Das WFP sieht sich mit wachsenden Herausforderungen konfrontiert, da weltweit mehr Menschen Hunger leiden müssen. Gleichzeitig musste das Programm sein Budget von zehn auf sechs Milliarden Dollar kürzen und etwa 6000 der 20’000 Arbeitsplätze streichen. Dies ist hauptsächlich auf die Reduzierung der Finanzmittel durch Geberländer zurückzuführen, insbesondere den Hauptfinancier USA.
Obwohl Republikanerin, wurde Cindy McCain von US-Präsident Joe Biden für das Amt nominiert. UNO-Sprecherin Alessandra Vellucci lobte McCains Engagement und ihre Reformbemühungen innerhalb der Organisation. Kritik erhielt sie gelegentlich dafür, dass sie während des Gaza-Kriegs nicht schärfer gegen die amerikanische und israelische Regierung Stellung bezogen hätte. Doch sie sprach sich mehrfach für einen Waffenstillstand aus und forderte ein Ende der Blockade humanitärer Hilfe.
Jetzt ist eine schnelle Nachbesetzung des Spitzenpostens im WFP erforderlich, welcher traditionell von den USA besetzt wird.

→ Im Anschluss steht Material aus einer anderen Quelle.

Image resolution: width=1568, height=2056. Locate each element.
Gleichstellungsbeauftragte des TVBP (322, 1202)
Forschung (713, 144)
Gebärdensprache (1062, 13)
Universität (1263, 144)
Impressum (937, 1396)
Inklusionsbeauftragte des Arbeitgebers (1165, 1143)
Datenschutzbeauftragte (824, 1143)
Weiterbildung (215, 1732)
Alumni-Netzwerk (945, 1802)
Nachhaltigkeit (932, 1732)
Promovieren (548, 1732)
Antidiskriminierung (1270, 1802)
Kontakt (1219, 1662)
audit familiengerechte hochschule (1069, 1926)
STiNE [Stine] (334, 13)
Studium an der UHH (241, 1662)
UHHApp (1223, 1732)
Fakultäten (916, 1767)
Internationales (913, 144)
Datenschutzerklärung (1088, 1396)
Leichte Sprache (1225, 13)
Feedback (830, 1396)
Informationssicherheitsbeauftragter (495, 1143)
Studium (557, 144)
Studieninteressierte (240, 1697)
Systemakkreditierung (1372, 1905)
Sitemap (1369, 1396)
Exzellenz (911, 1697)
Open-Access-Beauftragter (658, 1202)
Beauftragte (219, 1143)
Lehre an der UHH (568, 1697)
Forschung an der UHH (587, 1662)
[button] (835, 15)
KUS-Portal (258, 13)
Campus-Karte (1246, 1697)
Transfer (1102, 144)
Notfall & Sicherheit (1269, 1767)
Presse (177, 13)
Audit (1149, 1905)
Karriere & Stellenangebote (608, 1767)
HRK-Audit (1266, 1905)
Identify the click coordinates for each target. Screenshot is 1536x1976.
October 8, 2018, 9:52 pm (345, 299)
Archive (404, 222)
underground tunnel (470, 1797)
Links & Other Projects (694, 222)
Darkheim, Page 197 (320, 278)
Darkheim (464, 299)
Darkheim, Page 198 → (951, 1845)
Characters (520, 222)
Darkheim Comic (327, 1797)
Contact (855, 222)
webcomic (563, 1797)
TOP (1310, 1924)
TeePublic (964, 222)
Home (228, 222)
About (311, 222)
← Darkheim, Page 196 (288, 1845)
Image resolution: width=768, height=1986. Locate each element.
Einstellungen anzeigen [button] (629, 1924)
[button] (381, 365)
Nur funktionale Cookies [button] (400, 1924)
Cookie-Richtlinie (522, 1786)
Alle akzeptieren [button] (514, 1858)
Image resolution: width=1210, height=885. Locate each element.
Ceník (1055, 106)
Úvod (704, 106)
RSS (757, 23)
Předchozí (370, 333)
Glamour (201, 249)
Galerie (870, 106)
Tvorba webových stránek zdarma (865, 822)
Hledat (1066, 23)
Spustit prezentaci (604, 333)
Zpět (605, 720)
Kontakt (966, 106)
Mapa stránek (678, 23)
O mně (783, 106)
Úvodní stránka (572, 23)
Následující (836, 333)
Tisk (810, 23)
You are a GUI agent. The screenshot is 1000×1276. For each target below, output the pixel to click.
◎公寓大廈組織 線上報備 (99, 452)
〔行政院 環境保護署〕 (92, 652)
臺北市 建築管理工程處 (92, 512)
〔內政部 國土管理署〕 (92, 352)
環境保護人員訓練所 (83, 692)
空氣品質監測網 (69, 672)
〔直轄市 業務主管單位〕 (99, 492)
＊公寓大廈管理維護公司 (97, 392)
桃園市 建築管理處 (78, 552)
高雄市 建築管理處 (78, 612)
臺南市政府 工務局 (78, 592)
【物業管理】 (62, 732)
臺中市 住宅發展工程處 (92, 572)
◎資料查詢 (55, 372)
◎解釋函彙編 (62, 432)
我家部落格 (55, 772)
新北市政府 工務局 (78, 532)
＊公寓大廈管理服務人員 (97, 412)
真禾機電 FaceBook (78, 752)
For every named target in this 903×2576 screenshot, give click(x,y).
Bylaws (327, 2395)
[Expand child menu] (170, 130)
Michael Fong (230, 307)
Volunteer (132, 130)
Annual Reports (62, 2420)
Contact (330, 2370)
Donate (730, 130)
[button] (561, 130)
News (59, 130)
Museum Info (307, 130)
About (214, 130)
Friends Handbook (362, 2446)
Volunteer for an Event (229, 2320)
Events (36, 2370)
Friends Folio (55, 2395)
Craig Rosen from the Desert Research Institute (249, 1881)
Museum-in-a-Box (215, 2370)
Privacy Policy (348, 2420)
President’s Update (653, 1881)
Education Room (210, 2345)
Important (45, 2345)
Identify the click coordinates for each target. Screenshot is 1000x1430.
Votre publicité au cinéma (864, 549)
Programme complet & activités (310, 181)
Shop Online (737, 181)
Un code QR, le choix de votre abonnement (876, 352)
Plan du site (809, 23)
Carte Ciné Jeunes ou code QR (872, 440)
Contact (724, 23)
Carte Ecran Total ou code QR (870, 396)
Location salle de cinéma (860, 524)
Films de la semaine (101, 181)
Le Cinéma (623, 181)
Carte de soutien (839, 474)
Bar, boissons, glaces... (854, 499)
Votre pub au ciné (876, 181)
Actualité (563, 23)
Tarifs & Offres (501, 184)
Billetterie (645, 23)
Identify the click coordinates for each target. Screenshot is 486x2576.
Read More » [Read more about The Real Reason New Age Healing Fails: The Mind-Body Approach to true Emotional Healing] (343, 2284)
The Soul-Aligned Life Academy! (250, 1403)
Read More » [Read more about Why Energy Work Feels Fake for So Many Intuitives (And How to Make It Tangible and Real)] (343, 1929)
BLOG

US-Präsident Donald Trump plant, jemanden für das Amt zu nominieren und erwartet, dass UNO-Generalsekretär António Guterres diesen Vorschlag billigt.
Guterres sieht sich mit einem Dilemma konfrontiert: Sollte er die Trump-Nominierung akzeptieren, könnte dies bedeuten, dass das WFP unter der neuen Führung stärker den US-Außenpolitikpräferenzen folgt und weniger dort agiert, wo Not am größten ist. Weigert sich Guterres jedoch, könnte Trump die UNO weiter isolieren und finanziell schwächen.
US-Botschafter Mike Waltz äußerte, die UNO solle sich ausschließlich auf Friedenssicherung konzentrieren, während humanitäre Hilfe, Entwicklung oder Menschenrechte nicht zu ihren Kernkompetenzen zählten. Er begründete dies mit einer Kürzung der US-Zahlungen an die UNO, um Reformen durchzusetzen.
In der UNO-Führung gibt es noch eine kleine Hoffnung: Trump könnte erneut jemanden wie David Beasley nominieren, der in seiner ersten Amtszeit als WFP-Chef den Friedensnobelpreis gewann. Beasley hatte sich leidenschaftlich für das Programm eingesetzt und betont die parteiübergreifende Einigkeit in den USA, dass kein Kind hungern sollte.
Die Skepsis bleibt bestehen, ob dieser Konsens noch besteht oder Trump jemanden nominieren wird, der primär seinen Interessen dient anstatt denen der Hungernden.